_DATA TO EXAMINE_
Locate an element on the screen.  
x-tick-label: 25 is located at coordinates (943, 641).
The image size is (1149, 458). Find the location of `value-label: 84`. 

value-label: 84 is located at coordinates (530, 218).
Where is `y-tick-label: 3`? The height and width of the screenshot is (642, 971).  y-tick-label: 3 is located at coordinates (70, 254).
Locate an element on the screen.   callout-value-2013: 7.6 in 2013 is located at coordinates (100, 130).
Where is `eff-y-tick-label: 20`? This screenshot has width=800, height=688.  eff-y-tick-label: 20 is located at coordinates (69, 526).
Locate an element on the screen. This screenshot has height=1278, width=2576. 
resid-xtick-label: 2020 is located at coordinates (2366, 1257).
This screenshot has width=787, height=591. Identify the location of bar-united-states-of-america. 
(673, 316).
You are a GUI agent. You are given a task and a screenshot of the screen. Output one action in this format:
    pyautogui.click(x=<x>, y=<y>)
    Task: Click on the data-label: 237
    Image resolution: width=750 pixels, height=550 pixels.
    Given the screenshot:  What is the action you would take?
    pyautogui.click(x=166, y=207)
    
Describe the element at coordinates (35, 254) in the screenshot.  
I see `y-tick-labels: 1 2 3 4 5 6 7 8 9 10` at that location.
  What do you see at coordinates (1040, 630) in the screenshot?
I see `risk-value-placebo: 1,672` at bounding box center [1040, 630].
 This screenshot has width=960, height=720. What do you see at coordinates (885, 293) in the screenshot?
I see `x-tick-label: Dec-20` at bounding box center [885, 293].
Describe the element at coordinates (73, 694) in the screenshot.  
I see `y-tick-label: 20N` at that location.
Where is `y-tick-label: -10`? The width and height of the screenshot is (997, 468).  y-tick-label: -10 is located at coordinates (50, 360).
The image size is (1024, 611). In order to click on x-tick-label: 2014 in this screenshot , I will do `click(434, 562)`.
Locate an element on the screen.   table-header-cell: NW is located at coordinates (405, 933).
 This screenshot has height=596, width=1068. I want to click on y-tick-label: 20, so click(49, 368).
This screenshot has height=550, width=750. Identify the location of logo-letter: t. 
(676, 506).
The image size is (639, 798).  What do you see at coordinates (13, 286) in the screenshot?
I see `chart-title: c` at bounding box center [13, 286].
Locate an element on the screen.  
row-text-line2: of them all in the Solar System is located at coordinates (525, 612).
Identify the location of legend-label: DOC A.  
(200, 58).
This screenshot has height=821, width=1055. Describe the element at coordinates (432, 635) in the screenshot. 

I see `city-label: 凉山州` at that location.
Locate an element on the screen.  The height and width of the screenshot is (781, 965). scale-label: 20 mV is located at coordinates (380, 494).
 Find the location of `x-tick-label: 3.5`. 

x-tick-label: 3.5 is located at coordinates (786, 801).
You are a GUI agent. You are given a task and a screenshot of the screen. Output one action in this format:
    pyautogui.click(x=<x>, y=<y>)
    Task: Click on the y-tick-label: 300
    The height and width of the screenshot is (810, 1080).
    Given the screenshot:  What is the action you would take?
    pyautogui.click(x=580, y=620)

_TASK GOAL_
Please gather every line in the records above that contains the word "Describe".

_SOLUTION FOR THIS PROBLEM_
Describe the element at coordinates (35, 254) in the screenshot.  
Describe the element at coordinates (73, 694) in the screenshot.  
This screenshot has height=821, width=1055. Describe the element at coordinates (432, 635) in the screenshot. 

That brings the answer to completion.